#### REQUIREMENT:
Below are records. Count every line containing the word "target" and give the number alone.

#### INPUT MATERIAL:
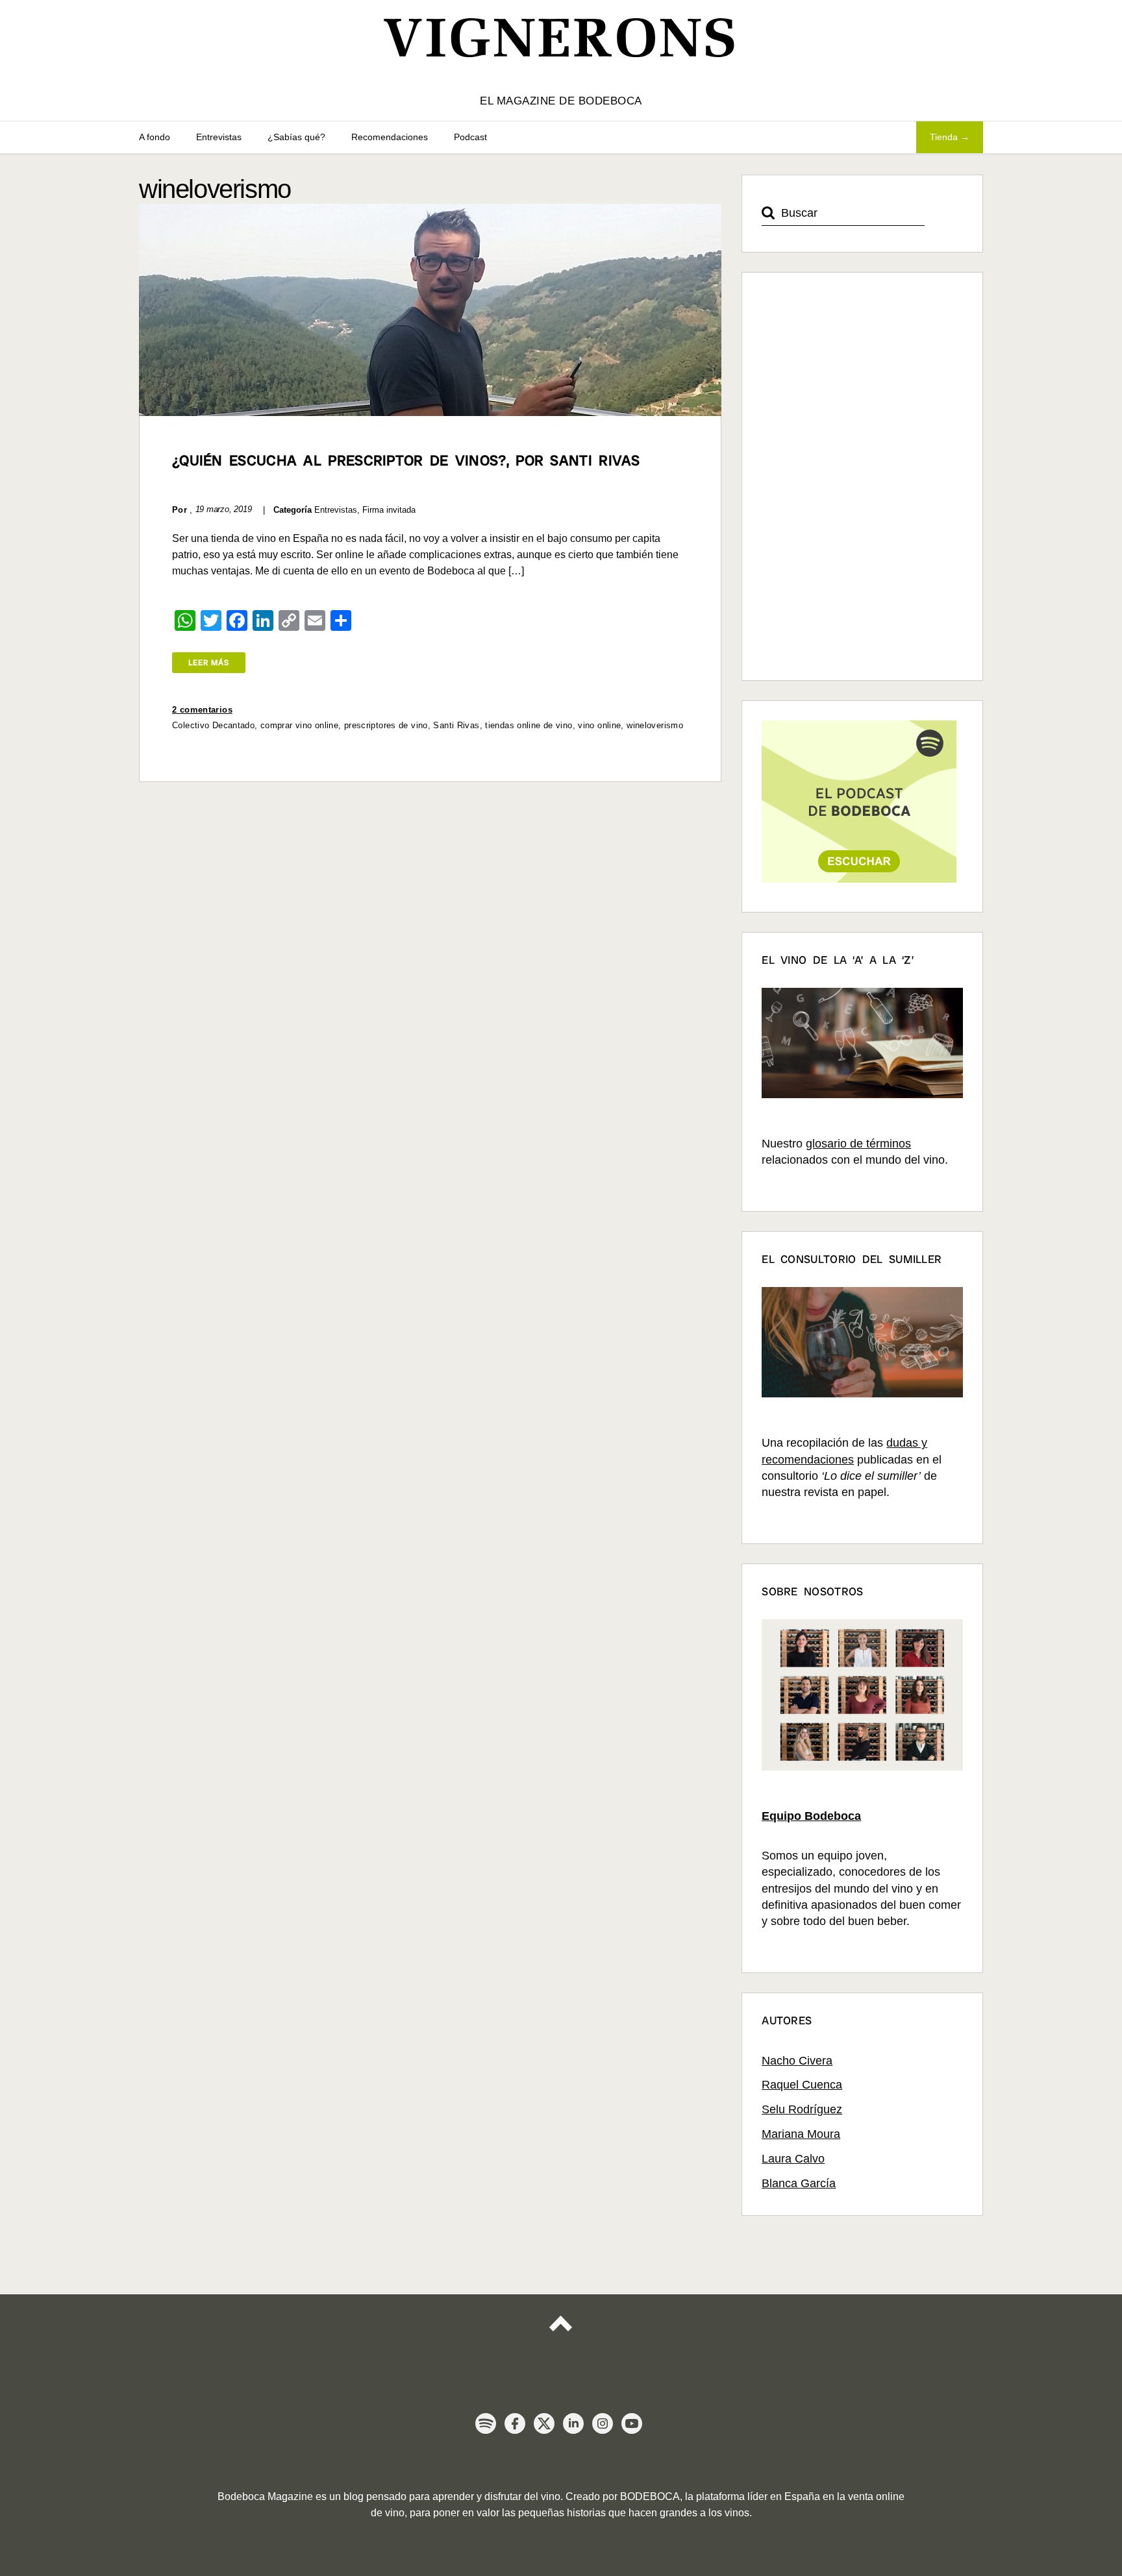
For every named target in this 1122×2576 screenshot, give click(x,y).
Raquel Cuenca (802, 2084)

* * *

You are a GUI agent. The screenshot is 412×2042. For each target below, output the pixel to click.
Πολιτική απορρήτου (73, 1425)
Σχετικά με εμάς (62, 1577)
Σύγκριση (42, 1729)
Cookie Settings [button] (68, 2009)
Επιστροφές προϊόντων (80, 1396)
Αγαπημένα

#### WRITTEN ANSWER:
2